ECLI:NL:CRVB:2018:877

Centrale Raad van Beroep

Datum uitspraak
20 maart 2018
Publicatiedatum
26 maart 2018
Zaaknummer
16/7183 PW
Instantie
Centrale Raad van Beroep
Type
Uitspraak
Procedures
  • Hoger beroep
Rechters
Vindplaatsen
  • Rechtspraak.nl
AI samenvatting door LexboostAutomatisch gegenereerd

Hoger beroep inzake bijstandsverlening met terugwerkende kracht op grond van de Participatiewet

In deze zaak heeft appellante hoger beroep ingesteld tegen de uitspraak van de rechtbank Zeeland-West-Brabant, die haar beroep tegen het besluit van het dagelijks bestuur van de uitvoeringsorganisatie Baanbrekers ongegrond verklaarde. Appellante had in 2015 bijstand aangevraagd op grond van de Participatiewet (PW) en verzocht om bijstand met terugwerkende kracht vanaf 8 juli 2015, nadat haar ex-partner haar woning had verlaten. Het dagelijks bestuur had de aanvraag echter buiten behandeling gesteld omdat appellante niet tijdig de gevraagde gegevens had overgelegd. Na een nieuwe aanvraag op 20 augustus 2015, werd bijstand toegekend met ingang van die datum, maar niet met terugwerkende kracht.

* **DE OPDRACHT**
Neem uit de leestekst het gedeelte over dat opent met de woorden "Hoger beroep inzake" en sluit met "met terugwerkende kracht.". Zet daarbij overal "bestuursorgaan" in plaats van "dagelijks bestuur".

* **VERZAMELD MATERIAAL**
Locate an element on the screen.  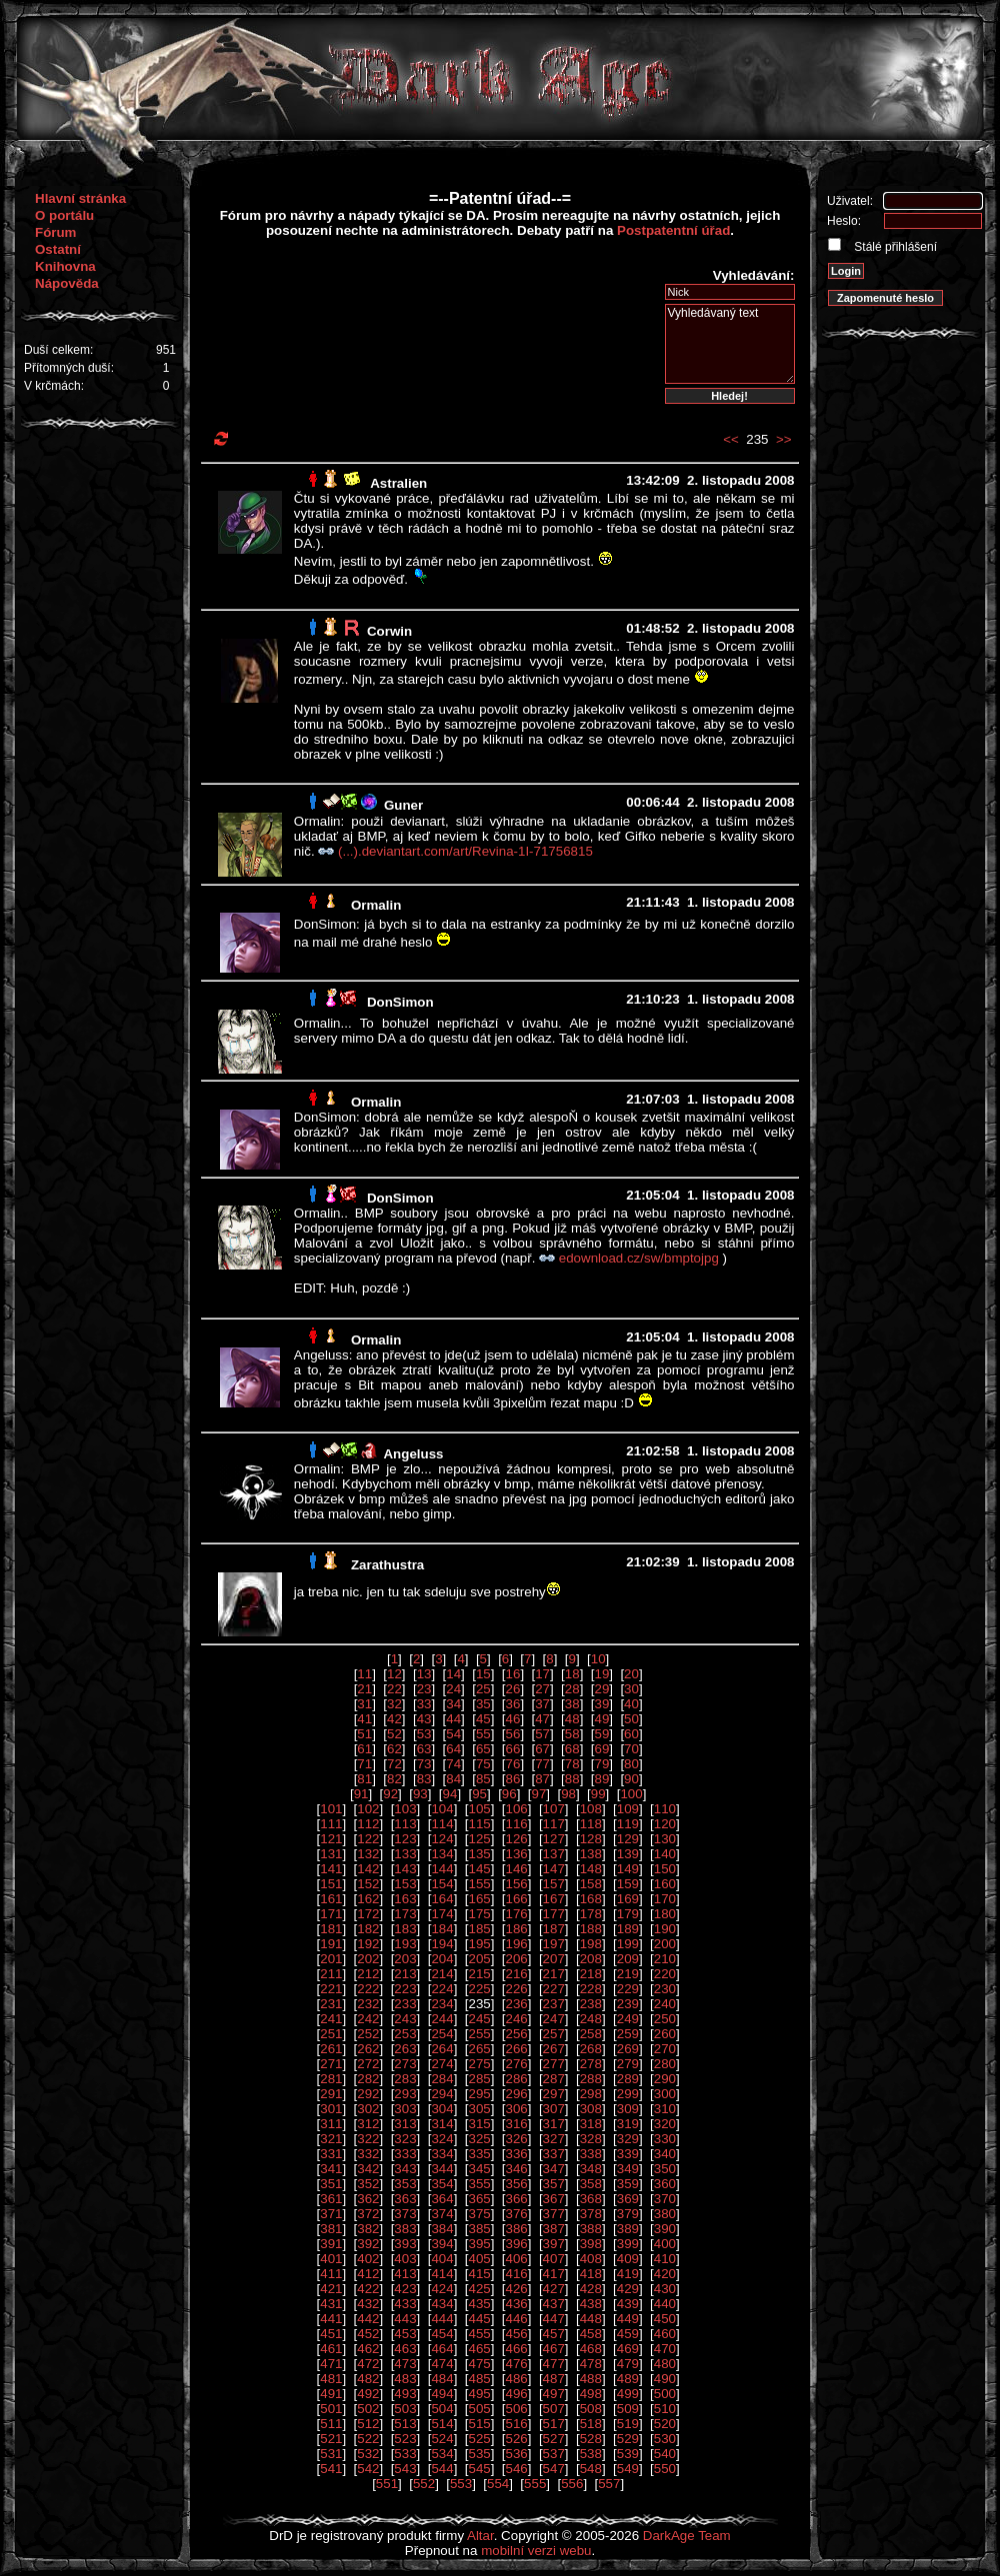
380 is located at coordinates (665, 2213).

* **UITWERKING OPDRACHT**
Hoger beroep inzake bijstandsverlening met terugwerkende kracht op grond van de Participatiewet

In deze zaak heeft appellante hoger beroep ingesteld tegen de uitspraak van de rechtbank Zeeland-West-Brabant, die haar beroep tegen het besluit van het bestuursorgaan van de uitvoeringsorganisatie Baanbrekers ongegrond verklaarde. Appellante had in 2015 bijstand aangevraagd op grond van de Participatiewet (PW) en verzocht om bijstand met terugwerkende kracht vanaf 8 juli 2015, nadat haar ex-partner haar woning had verlaten. Het bestuursorgaan had de aanvraag echter buiten behandeling gesteld omdat appellante niet tijdig de gevraagde gegevens had overgelegd. Na een nieuwe aanvraag op 20 augustus 2015, werd bijstand toegekend met ingang van die datum, maar niet met terugwerkende kracht.